No recuerdo dónde estaba yo el día que murió Iván Fandiño. Que Dios me perdone… La niebla del puerto me ha borrado el recuerdo. Orduña, el puerto por el que Vizcaya se asoma a Castilla. El puerto donde Ocaña le partió las piernas a Merckx en la Vuelta del 73. He vuelto a mi niñez. He vuelto a Orduña. He vuelto a sus dos plazas entrañables, la de los fueros y la de los toros. He vuelto a la tarde quieta al pie de Sierra Salvada. He vuelto la mirada a la cima del Txarlazo, a la Virgen de la Antigua y he rezado por él. Exactamente hoy, 17 de junio, se cumplen seis años. Fue un toro de Baltasar Ibán…
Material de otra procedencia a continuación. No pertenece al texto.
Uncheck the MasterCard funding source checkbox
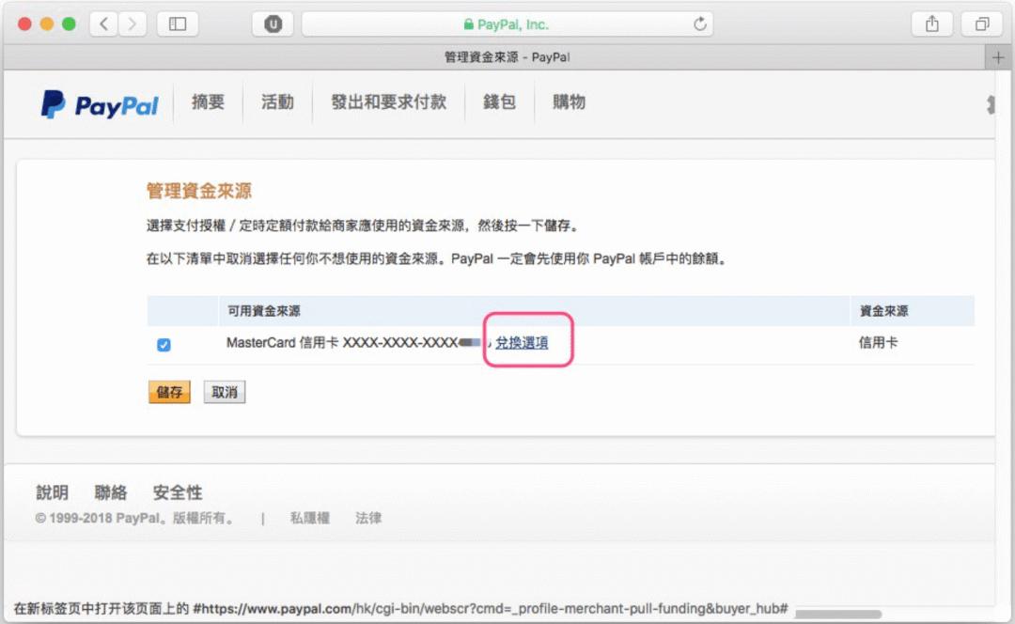1015x624 pixels. tap(164, 345)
Cuentan que hubo un cura guipuzcoano que predicaba la existencia en el cielo, amén de frontones, de plazas de toros. Tal vez. Es curioso, el vascuence llama zezenketa a las corridas de toros, pero no tiene palabra propia para el juego de la pelota. Iván Fandiño fue pelotari. Al menos hasta que, en Llodio, en una capea, le dio cuatro capotazos a un becerro. Cuatro capotazos le bastaron para envenenarse. Quizá aún no sabía que en Azpeitia, la banda, entre el tercero y el cuarto, toca un zortkizco fúnebre en memoria de un humilde torero vasco muerto allí en 1846; fue al banderillear. Lo de Fandiño fue al quitar…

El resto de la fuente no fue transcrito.